REQUIRED WORK: Copy every line of the listing that holds the string "logo".

------------------------

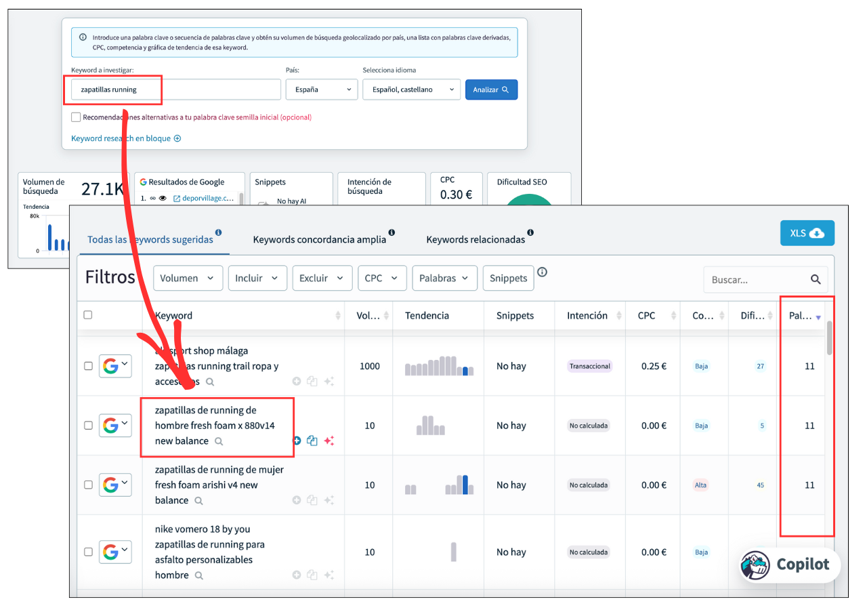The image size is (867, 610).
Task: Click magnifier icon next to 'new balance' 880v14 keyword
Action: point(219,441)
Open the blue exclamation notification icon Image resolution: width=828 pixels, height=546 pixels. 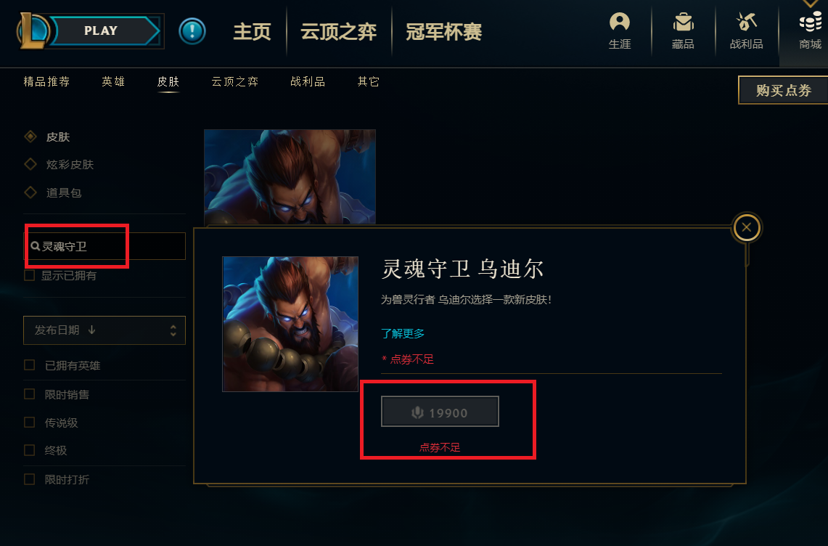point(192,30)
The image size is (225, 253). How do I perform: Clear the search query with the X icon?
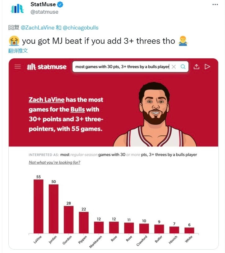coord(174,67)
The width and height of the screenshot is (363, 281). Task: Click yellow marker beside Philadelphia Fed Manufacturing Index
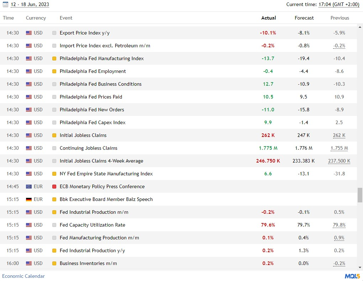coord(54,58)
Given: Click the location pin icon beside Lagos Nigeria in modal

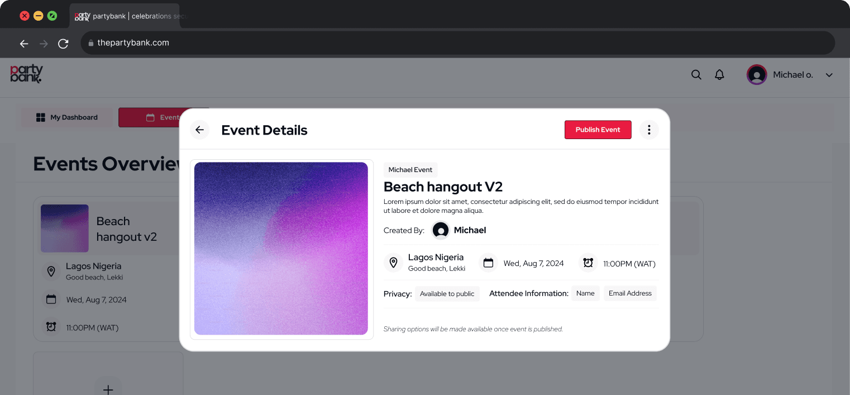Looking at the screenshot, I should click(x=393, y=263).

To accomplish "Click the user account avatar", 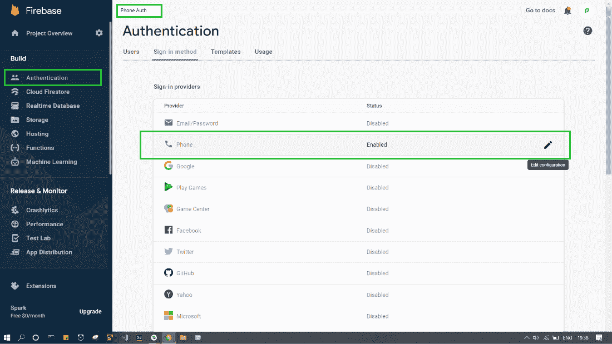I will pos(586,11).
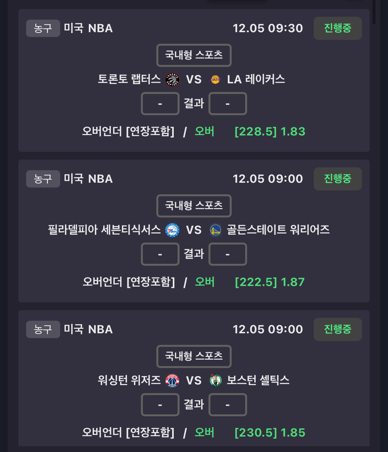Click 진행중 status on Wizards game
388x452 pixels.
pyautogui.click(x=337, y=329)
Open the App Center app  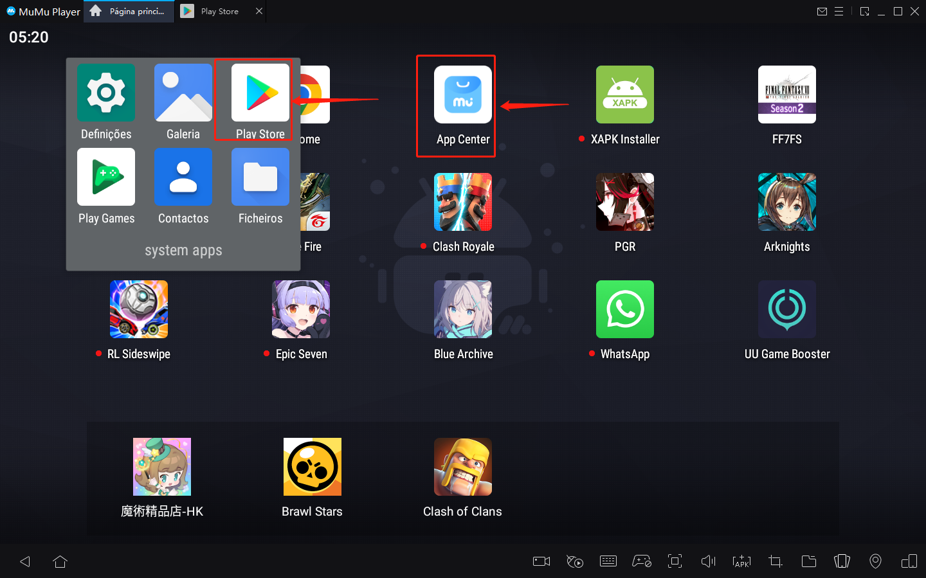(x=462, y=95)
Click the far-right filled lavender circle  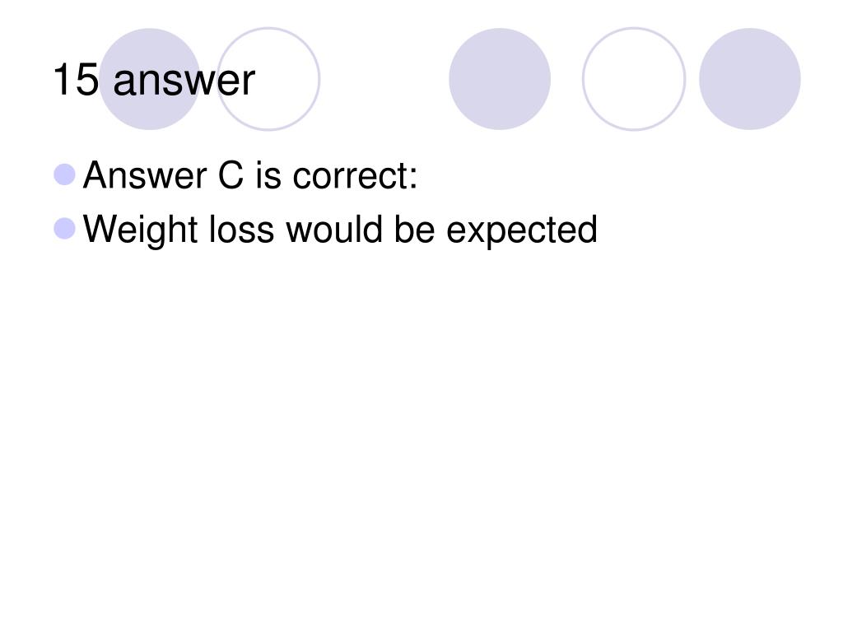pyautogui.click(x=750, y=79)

------------------------

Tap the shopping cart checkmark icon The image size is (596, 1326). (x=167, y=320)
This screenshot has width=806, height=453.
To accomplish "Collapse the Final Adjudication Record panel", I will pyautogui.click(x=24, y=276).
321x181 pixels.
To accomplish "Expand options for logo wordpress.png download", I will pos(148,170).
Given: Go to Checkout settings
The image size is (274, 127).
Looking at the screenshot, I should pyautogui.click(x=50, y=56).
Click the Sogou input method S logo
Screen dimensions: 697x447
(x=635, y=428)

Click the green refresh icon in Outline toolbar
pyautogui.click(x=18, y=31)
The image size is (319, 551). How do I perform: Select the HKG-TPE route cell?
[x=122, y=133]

------------------------

TASK RESPONSE:
To accomplish "Expand options for logo wordpress.png download", I will pos(148,170).
Click the Sogou input method S logo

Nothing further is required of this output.